The problem is that \detokenize inserts spaces after commands in the expansion so I get rid of these with LaTeX's \zap@space. Unfortunately, I need to keep any spaces which \detokenize did not produce. I suspect that there is some cunning way to do this by redefining the catcode of the space character but it is somewhat beyond me.

For example (yes, it's regular expressions I need to pass through …),


Should expand to \A\d{2,}.+\z


\test{A test}

should expand to A test and not lose the space that was there originally.

I should say, that \verb doesn't work as these regexp strings are the value of a keyval pair:


Update It seems too hard to do this in general without making other things rather messy so I've settled for requiring that any regexps used are canonicalised to use no literal spaces in them. It's always possible to replace them with '\x20' for example in anyway so this means that \zap@space will only be zapping spaces created by \detokenize, which is fine. Many thanks for all of the answers though as they are very instructive.

Best Answer

It is impossible to distinguish \A . from \A. once TeX has converted those into tokens: the only solution if you need to preserve those spaces is to read the argument verbatim.

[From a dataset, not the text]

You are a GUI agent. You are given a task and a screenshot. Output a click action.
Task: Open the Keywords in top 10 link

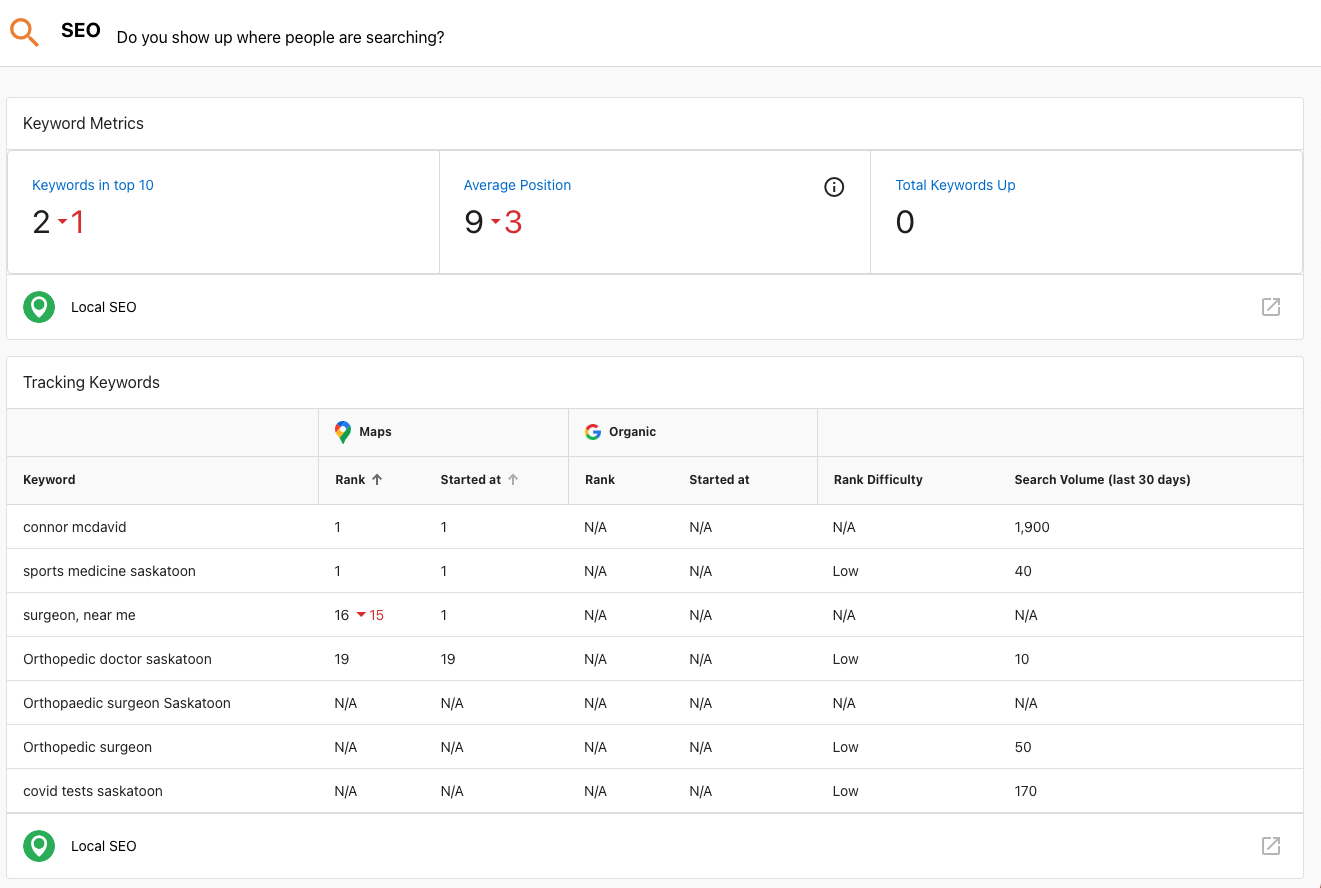93,185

However, if you are fine with that, then the simplest method is to update the l3kernel and l3experimental bundles (and l3packages) to a very recent version (Februrary 2012), then use tools from the l3regex package to add \string in front of each token in the argument, and expand. The code below does that (replace \tl_show:N by whatever you want to do to the string).

\cs_new_protected:Npn \test #1
    \tl_set:Nn \l_tmpa_tl {#1}
    \regex_replace_all:nnN { . } { \c{string} \0 } \l_tmpa_tl
    \tl_set:Nx \l_tmpb_tl { \l_tmpa_tl }
    % now \l_tmpb_tl contains what you want:
    \tl_show:N \l_tmpb_tl
  \test{\A\d{2,}.+ Hello, world!\z}

How does it work? \regex_replace_all:nnN performs a replacement on a stored token list, so we need to store the argument.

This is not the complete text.